CI/CD Pipeline Security

• Review build process security - Check for supply chain attacks and dependency confusion
• Check for credential exposure - Scan for hardcoded secrets and API keys in repositories
• Assess deployment configurations - Verify secure deployment practices and environment isolation
• Verify security gate implementations - Test automated security controls in deployment pipeline

Code Analysis Integration

• Static application security testing (SAST) - Automated source code analysis for security vulnerabilities
• Dynamic application security testing (DAST) - Runtime security testing of deployed applications
• Software composition analysis (SCA) - Third-party dependency vulnerability scanning
• Infrastructure as Code (IaC) scanning - Security analysis of Terraform, CloudFormation templates

Automation

Modern penetration testing extends far beyond annual assessments, requiring continuous monitoring and automated testing to maintain security posture throughout the year. This automation strategy transforms point-in-time testing into ongoing security validation, ensuring that new vulnerabilities are detected and addressed promptly while reducing the manual effort required for routine security checks.

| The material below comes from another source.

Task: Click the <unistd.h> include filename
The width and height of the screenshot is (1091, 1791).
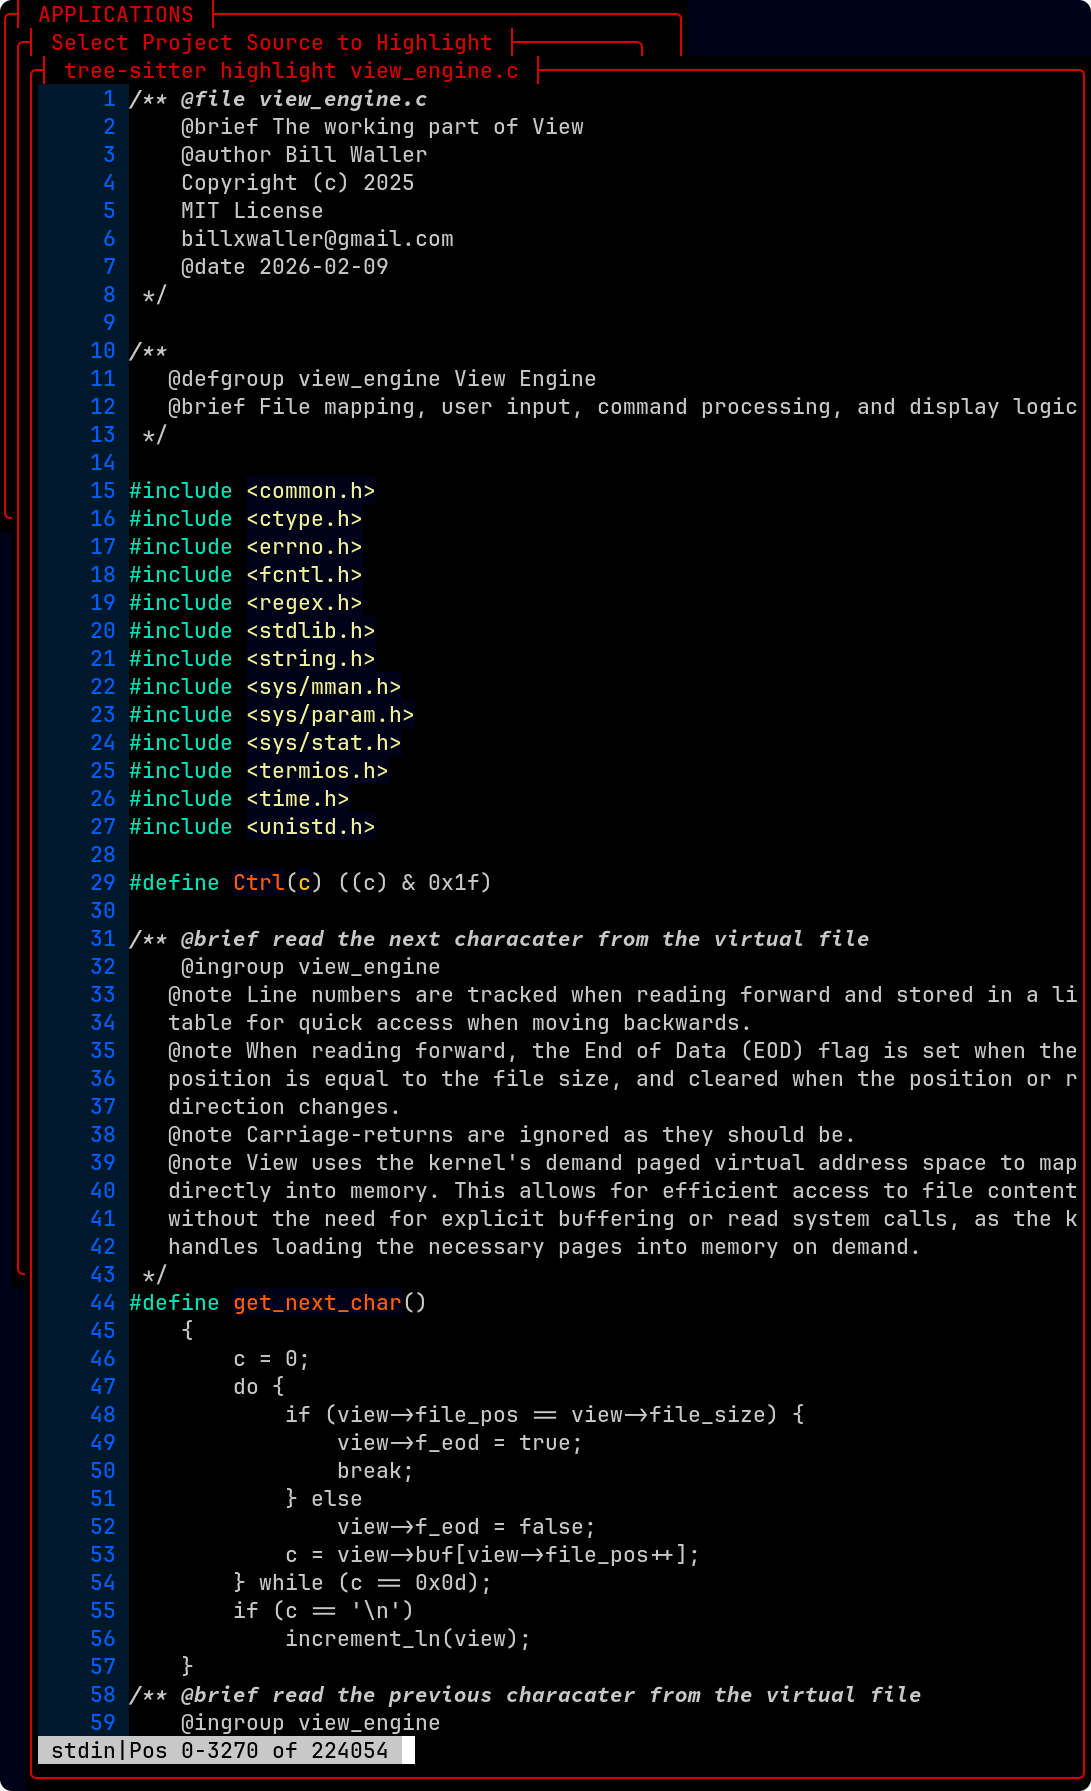Action: tap(310, 827)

Continuous Security Monitoring

Scheduled Vulnerability Scans

• Set up monthly Prowler automated runs - Scheduled AWS security assessment with 240+ security checks
• Configure weekly ScoutSuite assessments - Multi-cloud security posture monitoring across AWS, Azure, GCP
• Schedule quarterly Nessus infrastructure scans - Comprehensive network vulnerability assessment
• Implement daily web application security scans - Automated OWASP Top 10 testing with DAST tools

CI/CD Pipeline Integration

• Integrate SAST tools into build pipelines - Pre-commit hooks and merge request security scanning
• Add DAST scanning to deployment workflows - Automated security testing in staging environments
• Configure container image vulnerability scanning - Block deployment of images with critical CVEs
• Set up IaC security scanning automation - Terraform and CloudFormation security policy validation

Cloud Security Automation

• Deploy cloud security posture management (CSPM) - Real-time cloud configuration monitoring and alerting
• Configure real-time compliance monitoring - Automated SOC2, PCI-DSS, and ISO27001 compliance checks
• Set up automated remediation workflows - Auto-fix common misconfigurations like open S3 buckets
• Implement security configuration drift detection - Alert on unauthorized changes to security baselines

Automated Testing Schedule

Monthly Assessments

• Full infrastructure penetration testing - Automated network scanning and vulnerability exploitation
• Web application security scanning - Comprehensive OWASP testing across all web properties
• Cloud configuration reviews - Multi-cloud security posture assessment and compliance validation
• Container security assessments - Image vulnerability scanning and runtime security analysis

Quarterly Deep Dives

• Advanced persistent threat (APT) simulation - Automated red team exercises using frameworks like MITRE ATT&CK
• Red team exercises - Coordinated attack simulation testing detection and response capabilities
• Business logic testing automation - Automated workflow and transaction integrity testing
• Social engineering awareness testing - Phishing simulation and security awareness validation

Annual Reviews

• Comprehensive security architecture assessment - Full-scale penetration testing across all attack surfaces
• Threat modeling updates - Annual review and update of threat models and attack scenarios
• Security control effectiveness evaluation - Assessment of security control performance and gaps
• Risk assessment refresh - Annual risk analysis and security posture evaluation

---

This structured approach ensures comprehensive security coverage while building sustainable automation practices that protect your clients year-round. The combination of thorough manual testing and intelligent automation creates a robust security program that adapts to evolving threats and maintains continuous vigilance against emerging attack vectors.